For the last year or so I’ve been on the fence about picking up a new router. But along with moving into a new house, I decided to finally retire my Time Capsule. After a lot of deliberation, I landed on TP-Link’s deco mesh Wi-Fi system and I’ve been really impressed with the features it offers, such as the app, performance, and price. Read on for our full review.

Even though I had heard lots of great things about mesh systems and could have improved my wireless situation long ago, I had an attachment to my 2009 Time Capsule. I’m not sure if it was nostalgia, the dual functionality, or something else, but it kept on trucking for almost a decade and I kept pushing off replacing it.

After moving last week, I finally decided to upgrade to a mesh system (it was also nice to hear official confirmation of Apple discontinuing its AirPort lineup). After chatting with my colleagues I narrowed down my list to eero, Linksys Velop, Google WiFi, and TP-Link deco.

I chose deco for a mix of reasons, but among them were price ($180 for a 2-pack), performance, parental controls and form factor. I also really like that deco comes in a 2-pack that covers homes up to 3,800 sq. ft. Google Wifi only comes in single or 3-pack varieties and eero feels overpriced to me at $300 for it’s 2-pack that only covers 1-2 bedrooms.


  • Quad-core CPU
  • Wireless 400 Mbps on 2.4 GHz + 867 Mbps on 5 GHz
  • 802.11 a/b/g/n/ac
  • 4 internal antennas per Deco unit
  • 2 Gigabit ports per Deco unit
  • 1 USB Type-C port
  • Bluetooth 4.2
  • IPv6 compatible
  • Dimensions: 120 mm (4.72-inch) diameter x 38 mm (1.5-inch height)
  • 2-year warranty

Set up

Just like the clean and simple packaging that deco comes in, the mesh system is super easy and quick to set up with the minimalist deco app. The hardware sports Bluetooth 4.2 for fast detection of the units with your iPhone or iPad.

It took less than 10 minutes from unboxing to getting both routers set up. I put one in my upstairs office and one in our living room on the first floor of our house.

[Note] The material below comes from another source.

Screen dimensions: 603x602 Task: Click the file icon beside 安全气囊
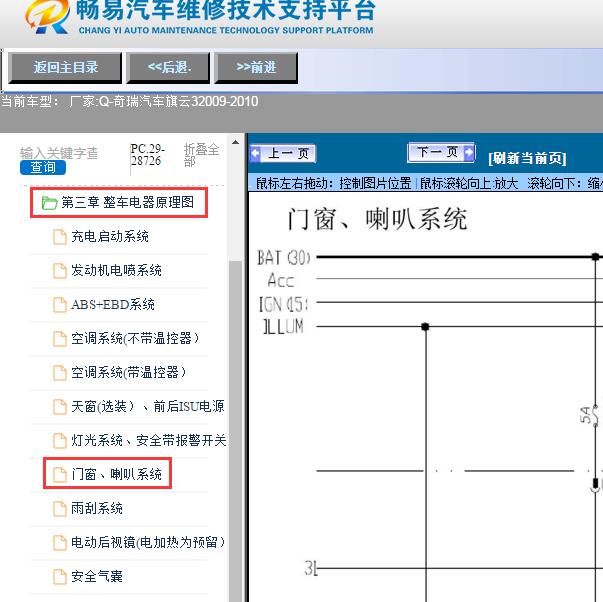[60, 577]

TP-Link has integrated Ookla’s Speedtest into its app to check your connection. I pay for 150 Mbps service and have been getting around 130 Mbps in day-to-day use with deco.

Another nice feature if you opt for app notifications, you’ll be pinged when a new device joins your network.

In use

As I mentioned above, I’ve been really happy with deco’s performance so far. I’m getting about 85% of the speed I’m paying my ISP for. Over the last couple of years I was getting about 40% the speed with my 2009 Time Capsule.

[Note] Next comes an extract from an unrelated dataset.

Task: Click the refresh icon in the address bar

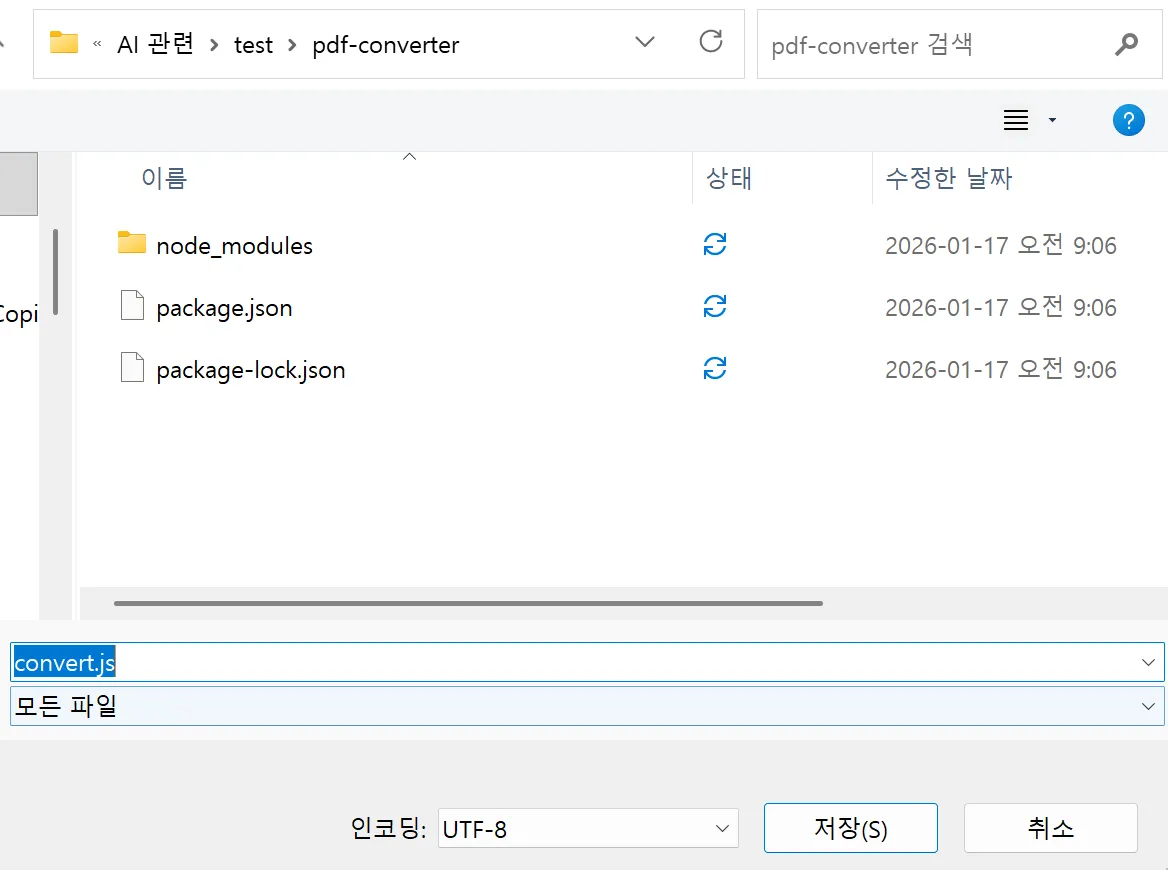Action: click(710, 43)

While my son is still young enough that he’s not online too much yet, I like that as he grows older, my wife and I will have simple and easy to use parental controls to guide his internet use.

As for the Antivirus protection, it seems like more of a marketing approach than anything, but I suppose there could be a bit of value with the malicious content filter, intrusion prevention, and infected device quarantine software included via Trend Micro.

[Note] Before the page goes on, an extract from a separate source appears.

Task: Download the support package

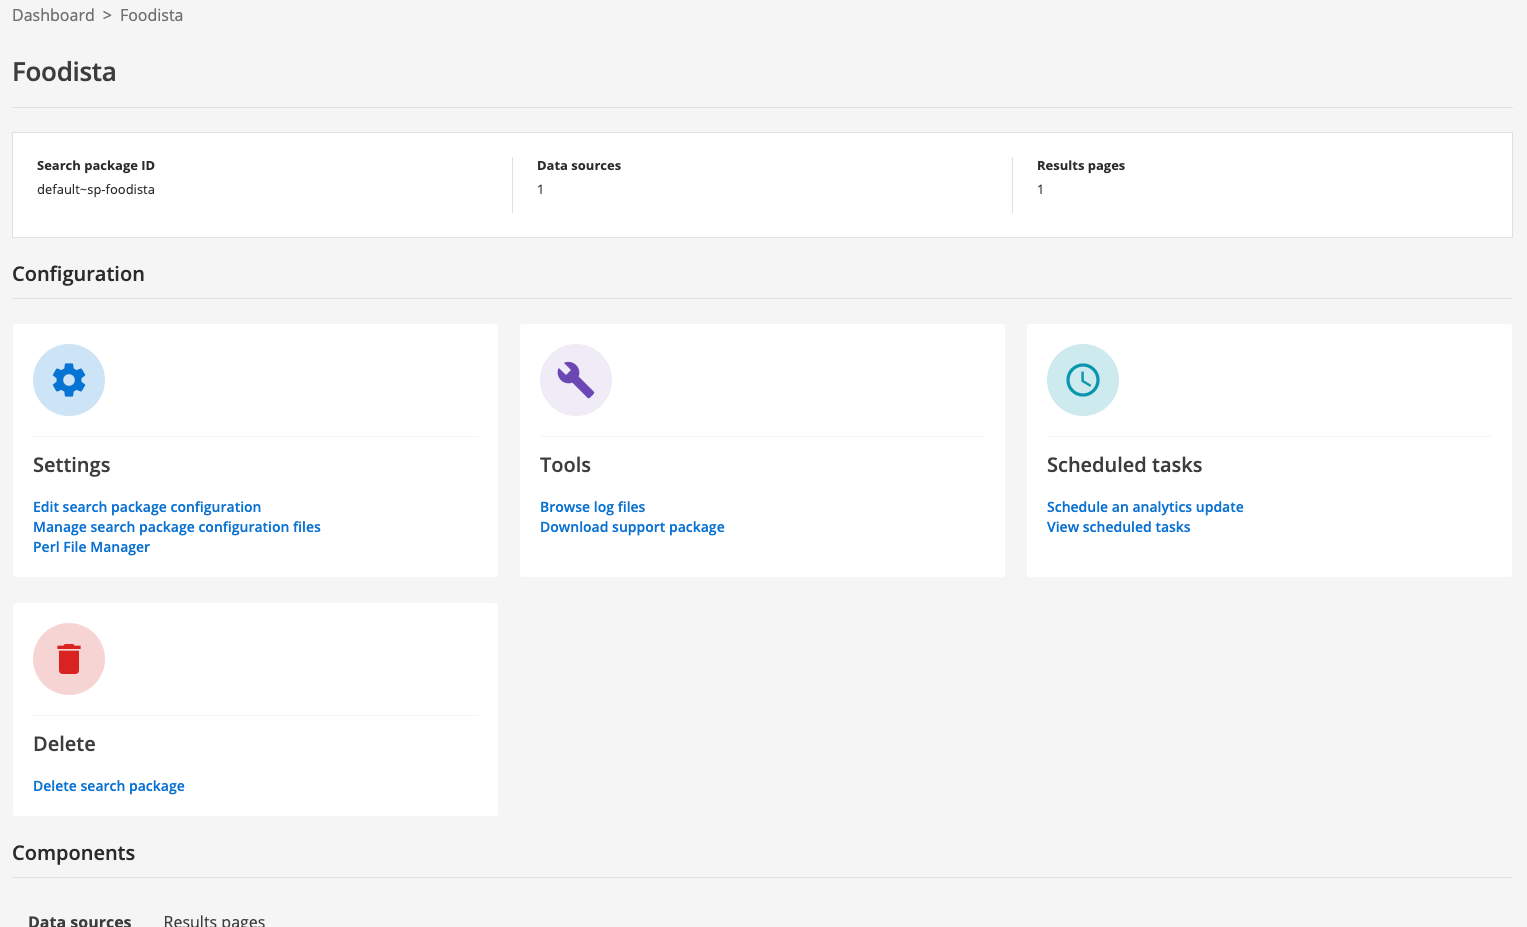Action: click(x=632, y=527)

One downside is that each unit only sports two Ethernet ports. So depending on your situation, particularly if you have a good amount of HomeKit accessories, you may need an Ethernet switch. However, most mesh systems feature the same limitation and Ethernet switches are cheap.

Another aspect I love about deco is its small footprint. From what I can tell, it’s one of the most compact mesh systems out there. It’s more than an inch shorter than Google Wifi, and even though Linksys reduced the size of its rectangular Velop system, deco is still much easier to keep out of sight.

While I was about ready to wipe my Time Capsule and recycle it, I realized today I could just run it in bridge mode and conveniently continue using it for wireless backups.


You can pick up a single unit for $96 to cover 1-2 bedroom homes, a 2-pack for $180 for 2-4 bedrooms, or a 3-pack for $223 that will handle 3-5 bedrooms.